Characterization of cultivar differences in beta-1,3 glucanase gene expression, glucanase activity and fruit pulp softening rates during fruit ripening in three naturally occurring banana cultivars.

Abstract

beta-1,3 glucanase (E.C.3.2.1.39) is the key enzyme involved in the hydrolytic cleavage of 1,3 beta-D glucosidic linkages in beta-1,3 glucans. This work describes a comparative analysis of expression patterns of beta-1,3 glucanase gene in relation to changes in fruit pulp softening rates in three banana cultivars, Rasthali (AAB), Kanthali (AB), and Monthan (ABB). Analysis of transcript and protein levels of beta-1,3 glucanase gene during ripening revealed differential timing in expression of the gene which correlated well with the variation in enzymatic activity of glucanase and fruit pulp softening rates in the three cultivars. Exogenously applied ethylene strongly induced beta-1,3 glucanase expression during the early ripening days in Rasthali, while the expression of the gene was marginally stimulated following ethylene treatment in preclimacteric Kanthali fruit.

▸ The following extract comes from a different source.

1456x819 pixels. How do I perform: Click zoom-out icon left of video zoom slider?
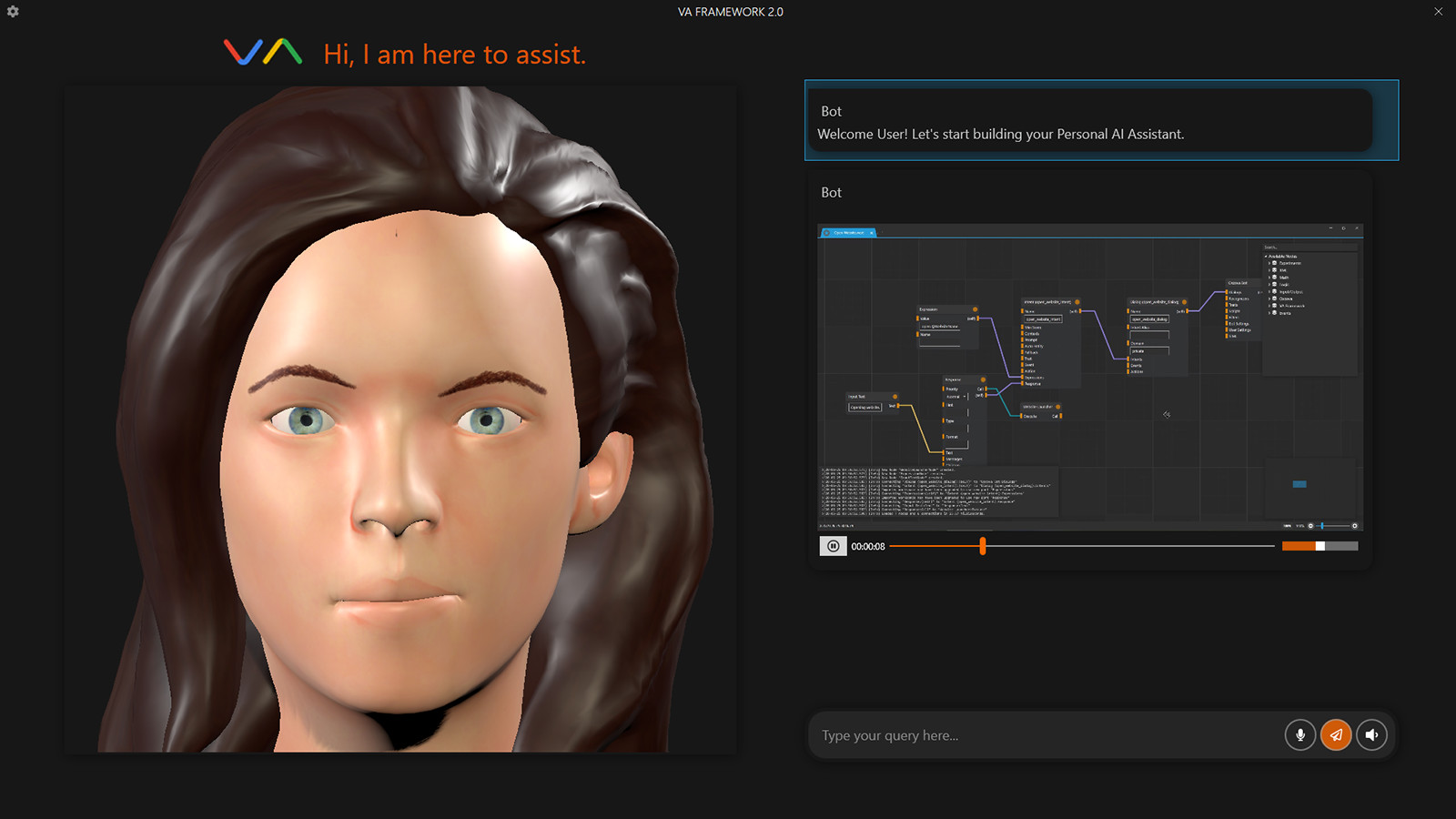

Conversely, in Monthan, beta-1,3 glucanase expression was very low throughout the ripening stages, and ethylene treatment did not induce the expression of the gene in this cultivar. Analysis of glucanase activity using protein extracts from unripe and ripe fruit of Monthan with crude cell wall polysaccharide fractions (used as substrate) indicated that the natural substrate for glucanase remained almost unutilized in this cultivar due to low in vivo glucanase activity. Furthermore, the recombinant beta-1,3 glucanase protein, overexpressed in E. coli, showed requirement for substrates with contiguous beta-1,3 linkages for optimal activity. Overall, our results provide new information on the expression profile of beta-1,3 glucanase gene in connection with the pattern of changes in fruit firmness at the physiological and molecular levels during ripening in three banana cultivars.